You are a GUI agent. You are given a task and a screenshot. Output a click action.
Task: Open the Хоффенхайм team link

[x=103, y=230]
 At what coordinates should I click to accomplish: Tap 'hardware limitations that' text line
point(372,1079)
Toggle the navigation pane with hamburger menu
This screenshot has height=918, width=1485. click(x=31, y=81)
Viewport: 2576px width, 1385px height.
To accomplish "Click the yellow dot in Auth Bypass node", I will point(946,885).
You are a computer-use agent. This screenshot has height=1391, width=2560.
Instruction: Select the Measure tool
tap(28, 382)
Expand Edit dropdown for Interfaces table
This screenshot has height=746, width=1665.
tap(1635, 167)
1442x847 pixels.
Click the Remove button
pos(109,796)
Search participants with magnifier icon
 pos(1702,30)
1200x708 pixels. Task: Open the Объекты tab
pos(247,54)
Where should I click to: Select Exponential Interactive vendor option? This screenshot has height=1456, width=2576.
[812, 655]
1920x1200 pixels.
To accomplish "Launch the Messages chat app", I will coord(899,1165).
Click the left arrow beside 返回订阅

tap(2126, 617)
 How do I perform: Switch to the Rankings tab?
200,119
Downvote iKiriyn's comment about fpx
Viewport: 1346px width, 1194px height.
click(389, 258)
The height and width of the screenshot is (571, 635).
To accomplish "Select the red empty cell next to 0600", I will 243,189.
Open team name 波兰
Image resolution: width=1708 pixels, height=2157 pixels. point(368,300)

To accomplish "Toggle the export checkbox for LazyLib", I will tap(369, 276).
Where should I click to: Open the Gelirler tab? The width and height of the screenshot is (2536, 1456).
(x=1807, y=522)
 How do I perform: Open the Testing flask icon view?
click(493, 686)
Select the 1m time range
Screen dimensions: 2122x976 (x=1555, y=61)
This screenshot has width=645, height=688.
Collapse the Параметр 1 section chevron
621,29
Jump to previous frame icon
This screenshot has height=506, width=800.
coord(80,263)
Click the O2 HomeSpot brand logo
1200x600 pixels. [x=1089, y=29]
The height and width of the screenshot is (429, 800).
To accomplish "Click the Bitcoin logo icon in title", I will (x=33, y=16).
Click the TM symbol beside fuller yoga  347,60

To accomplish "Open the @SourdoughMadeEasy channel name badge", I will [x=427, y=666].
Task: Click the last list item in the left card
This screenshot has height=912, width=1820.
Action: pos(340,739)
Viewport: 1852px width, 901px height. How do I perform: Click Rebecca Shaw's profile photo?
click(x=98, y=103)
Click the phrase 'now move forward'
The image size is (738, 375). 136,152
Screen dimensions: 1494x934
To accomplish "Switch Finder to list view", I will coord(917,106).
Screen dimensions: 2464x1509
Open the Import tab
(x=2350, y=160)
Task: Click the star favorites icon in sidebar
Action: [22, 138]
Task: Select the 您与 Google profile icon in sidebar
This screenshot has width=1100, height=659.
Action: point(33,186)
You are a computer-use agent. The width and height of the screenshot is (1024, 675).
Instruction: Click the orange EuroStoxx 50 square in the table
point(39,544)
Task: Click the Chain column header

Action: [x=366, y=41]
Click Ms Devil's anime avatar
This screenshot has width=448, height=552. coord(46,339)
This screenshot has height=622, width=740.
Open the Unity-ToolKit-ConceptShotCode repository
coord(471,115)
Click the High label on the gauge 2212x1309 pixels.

····················

> [Required task]: Please format the records above as a JSON list of strings, one string per line, leaving out blank lines.

> [Result of the task]:
[
  "You are a GUI agent. You are given a task and a screenshot. Output a click action.",
  "Task: Open the Хоффенхайм team link",
  "[x=103, y=230]",
  " At what coordinates should I click to accomplish: Tap 'hardware limitations that' text line",
  "point(372,1079)",
  "Toggle the navigation pane with hamburger menu",
  "This screenshot has height=918, width=1485. click(x=31, y=81)",
  "Viewport: 2576px width, 1385px height.",
  "To accomplish \"Click the yellow dot in Auth Bypass node\", I will point(946,885).",
  "You are a computer-use agent. This screenshot has height=1391, width=2560.",
  "Instruction: Select the Measure tool",
  "tap(28, 382)",
  "Expand Edit dropdown for Interfaces table",
  "This screenshot has height=746, width=1665.",
  "tap(1635, 167)",
  "1442x847 pixels.",
  "Click the Remove button",
  "pos(109,796)",
  "Search participants with magnifier icon",
  " pos(1702,30)",
  "1200x708 pixels. Task: Open the Объекты tab",
  "pos(247,54)",
  "Where should I click to: Select Exponential Interactive vendor option? This screenshot has height=1456, width=2576.",
  "[812, 655]",
  "1920x1200 pixels.",
  "To accomplish \"Launch the Messages chat app\", I will coord(899,1165).",
  "Click the left arrow beside 返回订阅",
  "tap(2126, 617)",
  " How do I perform: Switch to the Rankings tab?",
  "200,119",
  "Downvote iKiriyn's comment about fpx",
  "Viewport: 1346px width, 1194px height.",
  "click(389, 258)",
  "The height and width of the screenshot is (571, 635).",
  "To accomplish \"Select the red empty cell next to 0600\", I will 243,189.",
  "Open team name 波兰",
  "Image resolution: width=1708 pixels, height=2157 pixels. point(368,300)",
  "To accomplish \"Toggle the export checkbox for LazyLib\", I will tap(369, 276).",
  "Where should I click to: Open the Gelirler tab? The width and height of the screenshot is (2536, 1456).",
  "(x=1807, y=522)",
  " How do I perform: Open the Testing flask icon view?",
  "click(493, 686)",
  "Select the 1m time range",
  "Screen dimensions: 2122x976 (x=1555, y=61)",
  "This screenshot has width=645, height=688.",
  "Collapse the Параметр 1 section chevron",
  "621,29",
  "Jump to previous frame icon",
  "This screenshot has height=506, width=800.",
  "coord(80,263)",
  "Click the O2 HomeSpot brand logo",
  "1200x600 pixels. [x=1089, y=29]",
  "The height and width of the screenshot is (429, 800).",
  "To accomplish \"Click the Bitcoin logo icon in title\", I will (x=33, y=16).",
  "Click the TM symbol beside fuller yoga  347,60",
  "To accomplish \"Open the @SourdoughMadeEasy channel name badge\", I will [x=427, y=666].",
  "Task: Click the last list item in the left card",
  "This screenshot has height=912, width=1820.",
  "Action: pos(340,739)",
  "Viewport: 1852px width, 901px height. How do I perform: Click Rebecca Shaw's profile photo?",
  "click(x=98, y=103)",
  "Click the phrase 'now move forward'",
  "The image size is (738, 375). 136,152",
  "Screen dimensions: 1494x934",
  "To accomplish \"Switch Finder to list view\", I will coord(917,106).",
  "Screen dimensions: 2464x1509",
  "Open the Import tab",
  "(x=2350, y=160)",
  "Task: Click the star favorites icon in sidebar",
  "Action: [22, 138]",
  "Task: Select the 您与 Google profile icon in sidebar",
  "This screenshot has width=1100, height=659.",
  "Action: point(33,186)",
  "You are a computer-use agent. The width and height of the screenshot is (1024, 675).",
  "Instruction: Click the orange EuroStoxx 50 square in the table",
  "point(39,544)",
  "Task: Click the Chain column header",
  "Action: [x=366, y=41]",
  "Click Ms Devil's anime avatar",
  "This screenshot has width=448, height=552. coord(46,339)",
  "This screenshot has height=622, width=740.",
  "Open the Unity-ToolKit-ConceptShotCode repository",
  "coord(471,115)",
  "Click the High label on the gauge 2212x1309 pixels."
]